Uncertainty in hc analysis can be measured by p-values of each cluster via multiscale bootstrap resampling. Approximately unbiased (AU) p-value is by multiscale bootstrap resampling. Bootstrap probability (BP) p-value computed by normal bootstrap resampling is more biased.
Following perform hc analysis with multiscale bootstrap with 10 repetitions, complete linkage for cluster joining and a correlation-based dissimilarity matrix. Clusters in the dendrogram with AU value above 0.95 are highlighted with red rectangles. Pick significant cluster using pvpick().
library(pvclust)
y <- matrix(rnorm(500), 50, 10, dimnames = list(paste("g", 1:50, sep = ""), paste("t", 1:10, sep = "")))
pv <- pvclust(scale(t(y)), method.dist = "correlation", method.hclust = "complete", nboot = 10)

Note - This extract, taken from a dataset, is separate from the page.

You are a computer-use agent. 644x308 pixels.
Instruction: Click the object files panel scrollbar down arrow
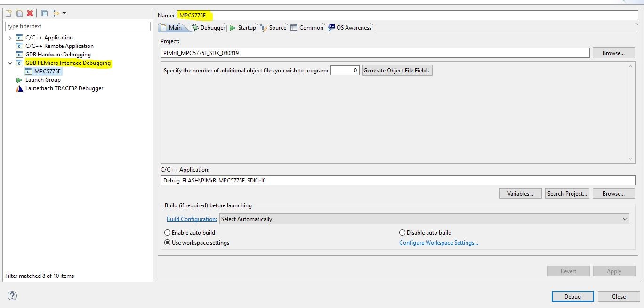[x=631, y=159]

## Bootstrap (r = 0.5)... Done.
## Bootstrap (r = 0.6)... Done.
## Bootstrap (r = 0.7)... Done.
## Bootstrap (r = 0.8)... Done.
## Bootstrap (r = 0.9)... Done.
## Bootstrap (r = 1.0)... Done.
## Bootstrap (r = 1.1)... Done.
## Bootstrap (r = 1.2)... Done.
## Bootstrap (r = 1.3)... Done.
## Bootstrap (r = 1.4)... Done.
plot(pv, hang=-1)
pvrect(pv, alpha = 0.95)
clsig <- unlist(pvpick(pv, alpha = 0.95, pv = "au", type = "geq", max.only = TRUE)$clusters)
Plot a dendrogram where the significant clusters are highlighted in red.
source("http://faculty.ucr.edu/~tgirke/Documents/R_BioCond/My_R_Scripts/dendroCol.R")
dend_colored <- dendrapply(as.dendrogram(pv$hclust), dendroCol, keys=clsig, xPar="edgePar", bgr="black", fgr="red", pch=20)
plot(dend_colored, horiz = T)